Tanto per rendere giustizia allo scomparso Kurt Cobain (1967-1994), che ne era il “leader” ed è rimasto, nonostante siano trascorsi tanti anni, un’”icona” forse votata all’immortalità (al pari di Janis Joplin e Jim Morrison), vi diciamo sinteticamente chi erano i “Nirvana”. Si tratta di un gruppo costituitosi nella seconda metà degli anni ’80 a Seattle, negli Stati Uniti, il loro genere è il “grunge”, una forma di “rock” con radici estetiche ibride nel “punk rock”, “heavy metal”,

“hard rock”, con un ritorno, nel loro caso, a strumentazioni più semplici, sonorità anni ’60 e ’70 e venature più melodiche, i brani sono spesso autobiografici e impregnati della realtà di profondo disagio giovanile, male di vivere e ansia di ribellione e protesta tipici del nord-ovest americano, cui presta voce, in senso proprio, lo stesso Cobain, con la sua manifesta sofferenza e i rabbiosi ritornelli urlati.
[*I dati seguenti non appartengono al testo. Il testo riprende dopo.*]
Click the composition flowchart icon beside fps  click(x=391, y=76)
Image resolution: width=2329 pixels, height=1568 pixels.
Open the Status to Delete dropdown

Il successo della “band” si traduce in 75 milioni di dischi venduti in tutto il mondo e un album, “Nevermind”, del 1991, che contiene l’universalmente noto singolo “Smells like Teen Spirit”, a cui i “media” musicali arrivarono a conferire il titolo di “inno di una generazione”.

Proibito, quindi, pronunciare “eresie” come quella incriminata, sarebbe opportuno, inoltre, che anche ai “casting” dove si selezionano i concorrenti destinati ad “Amici”, “XFactor” e “The Voice of Italy” si introducessero “test di ammissione” con quesiti che vertano proprio sulla storia della musica, non si può sentire che una concorrente (non facciamo nomi), anni fa, non sapesse chi fosse David Bowie, oggi si dovrebbe passare alla regola della “tolleranza zero” e per gli impreparati … defenestrazione immediata.